Piar de pájaros y júbilo secreto en todas las callejuelas… Mientras en las plazas y en las hileras de casas ruedan, bullen y zumban los quehaceres sosegados y entretenidos de esta ciudad bella y apacible. Viajeros procedentes de todas las naciones suben las escalinatas de los museos y circulan de aquí para allá en los pequeños y lentos coches de punto, mirando a derecha e izquierda, en arbitraria curiosidad, y alzando la vista para ver las fachadas…

Hay muchas ventanas abiertas y un gran número de ellas deja escapar alguna melodía: ejercicios de piano, violín o violoncelo, honrados y bienintencionados esfuerzos de diletante. En cambio, los ensayos del Odeón, y eso se nota enseguida, se llevan a cabo muy en serio en varios pianos de cola.

Proliferan los jóvenes que caminan silbando el tema de Nothung, llenan por la noche el gallinero del moderno teatro y, con revistas literarias en los bolsillos laterales de sus chaquetas, entran y salen de la universidad y de la Biblioteca Nacional. Delante de la Academia de Bellas Artes, que extiende sus brazos blancos entre la Türkenstrasse y el Siegestor, se detiene una carroza de la corte. Y en lo alto de la rampa, en grupos abigarrados, de pie, sentados y tumbados, se reúnen los modelos, ancianos pintorescos, niños y mujeres vestidas con el traje típico de las montañas de Franconia.

La indolencia y un moroso deambular rigen en las principales calles del norte… Por aquí nadie vive apremiado y consumido precisamente por la codicia, sino que se persiguen fines más agradables. Jóvenes artistas ataviados con pequeños sombreros rojos en la coronilla, corbatas sueltas y sin bastón —despreocupados aprendices que pagan el alquiler con sus bocetos de colores—, pasean para dejar que esa mañana radiante y azul inspire su ánimo al tiempo que siguen a las jovencitas con la mirada, a estas mujeres guapas y algo bajas, de trenzas recogidas en lo alto de la cabeza, pies un poco demasiado grandes y costumbres irreprochables… Una casa de cada cinco tiene buhardillas cuyos cristales centellean al sol. De vez en cuando, entre la hilera de las casas burguesas, destaca algún edificio artístico, obra de algún arquitecto joven e imaginativo, de alzado amplio y arcos rebajados, con ornamentación extravagante, lleno de gracia y estilo. Y de repente, en algún lugar, el portal de una fachada monótona en exceso aparece rodeado por una audaz improvisación de líneas fluyentes y colores luminosos, bacantes, sirenas y rosáceos desnudos…

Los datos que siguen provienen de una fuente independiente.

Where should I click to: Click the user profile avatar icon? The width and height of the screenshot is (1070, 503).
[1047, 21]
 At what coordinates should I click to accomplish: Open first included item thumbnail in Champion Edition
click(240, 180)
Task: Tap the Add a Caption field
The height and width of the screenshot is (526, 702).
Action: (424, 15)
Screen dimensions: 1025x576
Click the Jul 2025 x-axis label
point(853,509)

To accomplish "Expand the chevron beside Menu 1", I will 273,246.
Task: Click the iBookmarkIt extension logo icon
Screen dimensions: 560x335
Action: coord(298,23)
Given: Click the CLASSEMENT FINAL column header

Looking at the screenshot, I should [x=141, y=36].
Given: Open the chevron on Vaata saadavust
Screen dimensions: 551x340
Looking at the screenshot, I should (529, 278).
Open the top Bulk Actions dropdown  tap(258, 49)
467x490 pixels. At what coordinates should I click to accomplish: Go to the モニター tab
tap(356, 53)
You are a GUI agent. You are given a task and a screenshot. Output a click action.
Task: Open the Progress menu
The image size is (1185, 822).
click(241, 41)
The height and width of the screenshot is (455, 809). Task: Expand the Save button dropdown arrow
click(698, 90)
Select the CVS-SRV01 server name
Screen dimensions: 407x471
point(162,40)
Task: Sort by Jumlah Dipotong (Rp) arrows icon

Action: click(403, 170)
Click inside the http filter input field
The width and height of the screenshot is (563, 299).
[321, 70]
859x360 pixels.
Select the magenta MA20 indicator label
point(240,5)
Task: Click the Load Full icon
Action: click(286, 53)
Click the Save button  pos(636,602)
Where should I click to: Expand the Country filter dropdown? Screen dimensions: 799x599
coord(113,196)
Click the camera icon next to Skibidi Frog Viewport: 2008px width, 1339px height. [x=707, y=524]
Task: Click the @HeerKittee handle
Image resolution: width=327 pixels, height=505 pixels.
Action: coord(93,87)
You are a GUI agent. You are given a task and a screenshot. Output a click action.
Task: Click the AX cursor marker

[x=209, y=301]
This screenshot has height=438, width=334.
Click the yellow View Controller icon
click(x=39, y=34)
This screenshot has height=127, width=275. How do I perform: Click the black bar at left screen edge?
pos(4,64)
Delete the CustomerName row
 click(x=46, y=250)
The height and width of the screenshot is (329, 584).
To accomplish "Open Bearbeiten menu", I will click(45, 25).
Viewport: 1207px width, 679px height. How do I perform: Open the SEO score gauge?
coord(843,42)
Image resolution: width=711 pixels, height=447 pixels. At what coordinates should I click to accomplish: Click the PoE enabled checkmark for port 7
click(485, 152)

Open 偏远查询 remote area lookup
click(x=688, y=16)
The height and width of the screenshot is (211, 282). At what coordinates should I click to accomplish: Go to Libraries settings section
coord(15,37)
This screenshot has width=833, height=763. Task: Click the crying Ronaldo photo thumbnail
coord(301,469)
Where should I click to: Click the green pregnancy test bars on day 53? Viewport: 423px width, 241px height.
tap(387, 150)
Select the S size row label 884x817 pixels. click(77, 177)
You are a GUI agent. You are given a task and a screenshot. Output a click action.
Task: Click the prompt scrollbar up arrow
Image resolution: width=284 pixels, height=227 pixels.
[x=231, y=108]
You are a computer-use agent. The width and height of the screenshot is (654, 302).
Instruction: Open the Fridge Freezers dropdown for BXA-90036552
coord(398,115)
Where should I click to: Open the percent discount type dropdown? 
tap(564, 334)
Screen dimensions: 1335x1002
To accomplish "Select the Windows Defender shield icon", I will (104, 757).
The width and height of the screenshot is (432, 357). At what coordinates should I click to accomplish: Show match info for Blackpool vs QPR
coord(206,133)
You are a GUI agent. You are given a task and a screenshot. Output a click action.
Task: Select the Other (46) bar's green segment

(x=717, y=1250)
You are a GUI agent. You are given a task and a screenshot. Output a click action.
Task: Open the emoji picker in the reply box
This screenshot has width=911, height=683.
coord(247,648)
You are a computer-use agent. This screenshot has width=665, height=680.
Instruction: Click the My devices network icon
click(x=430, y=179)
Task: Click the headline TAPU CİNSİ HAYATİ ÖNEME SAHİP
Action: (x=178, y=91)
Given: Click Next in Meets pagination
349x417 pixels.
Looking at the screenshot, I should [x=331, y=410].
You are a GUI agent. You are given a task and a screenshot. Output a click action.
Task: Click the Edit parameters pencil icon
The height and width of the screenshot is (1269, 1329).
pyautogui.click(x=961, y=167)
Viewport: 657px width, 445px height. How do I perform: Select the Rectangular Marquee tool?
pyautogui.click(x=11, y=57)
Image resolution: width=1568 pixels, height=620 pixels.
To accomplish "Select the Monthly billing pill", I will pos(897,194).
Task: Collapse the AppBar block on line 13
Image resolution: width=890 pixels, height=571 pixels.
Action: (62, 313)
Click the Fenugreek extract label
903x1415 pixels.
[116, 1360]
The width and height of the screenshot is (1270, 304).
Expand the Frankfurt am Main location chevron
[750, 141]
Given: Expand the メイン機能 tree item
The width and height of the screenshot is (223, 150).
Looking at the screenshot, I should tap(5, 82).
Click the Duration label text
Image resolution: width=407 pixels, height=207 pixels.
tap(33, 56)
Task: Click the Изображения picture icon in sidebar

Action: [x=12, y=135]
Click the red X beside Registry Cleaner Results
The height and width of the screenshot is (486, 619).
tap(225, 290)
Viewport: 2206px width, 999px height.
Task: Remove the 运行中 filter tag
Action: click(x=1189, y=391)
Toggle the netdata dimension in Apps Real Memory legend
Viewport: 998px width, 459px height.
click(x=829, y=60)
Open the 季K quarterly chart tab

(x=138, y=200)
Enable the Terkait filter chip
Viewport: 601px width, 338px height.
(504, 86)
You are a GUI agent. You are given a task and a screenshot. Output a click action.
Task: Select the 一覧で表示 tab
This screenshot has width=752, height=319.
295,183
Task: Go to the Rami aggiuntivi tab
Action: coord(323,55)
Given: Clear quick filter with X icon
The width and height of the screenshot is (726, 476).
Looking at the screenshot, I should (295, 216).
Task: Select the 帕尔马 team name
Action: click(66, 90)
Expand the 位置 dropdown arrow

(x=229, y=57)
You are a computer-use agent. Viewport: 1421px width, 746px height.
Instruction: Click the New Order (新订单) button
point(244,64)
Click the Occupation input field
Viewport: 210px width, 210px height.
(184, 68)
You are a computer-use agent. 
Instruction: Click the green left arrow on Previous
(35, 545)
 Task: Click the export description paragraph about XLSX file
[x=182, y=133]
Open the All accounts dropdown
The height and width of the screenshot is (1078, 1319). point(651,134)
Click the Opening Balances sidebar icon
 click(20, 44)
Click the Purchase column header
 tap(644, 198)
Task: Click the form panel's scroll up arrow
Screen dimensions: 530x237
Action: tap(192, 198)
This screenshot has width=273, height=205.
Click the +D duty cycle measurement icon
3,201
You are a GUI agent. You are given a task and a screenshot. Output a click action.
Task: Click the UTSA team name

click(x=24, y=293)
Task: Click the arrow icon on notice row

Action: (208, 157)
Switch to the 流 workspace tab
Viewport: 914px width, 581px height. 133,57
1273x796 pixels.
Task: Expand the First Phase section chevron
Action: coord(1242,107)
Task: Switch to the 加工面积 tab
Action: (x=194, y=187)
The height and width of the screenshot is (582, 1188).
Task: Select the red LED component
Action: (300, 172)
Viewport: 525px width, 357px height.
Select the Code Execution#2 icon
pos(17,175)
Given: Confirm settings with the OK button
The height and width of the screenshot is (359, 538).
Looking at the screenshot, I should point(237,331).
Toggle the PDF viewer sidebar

Nunca dejará de ser un placer contemplar los escaparates de las ebanisterías y de los bazares de modernos artículos de lujo. ¡Cuánto fantasioso confort, cuánto humor lineal en la configuración de todos los objetos! Por todas partes se hallan diseminados los pequeños comercios de esculturas, marcos y antigüedades, desde cuyos escaparates nos contemplan con noble coquetería los bustos de las mujeres del Quattrocento florentino. E incluso el dueño de la más pequeña y barata de todas estas tiendas te habla de Donatello y de Mino da Fiesole como si hubiera recibido personalmente de sus manos el derecho a reproducir sus obras…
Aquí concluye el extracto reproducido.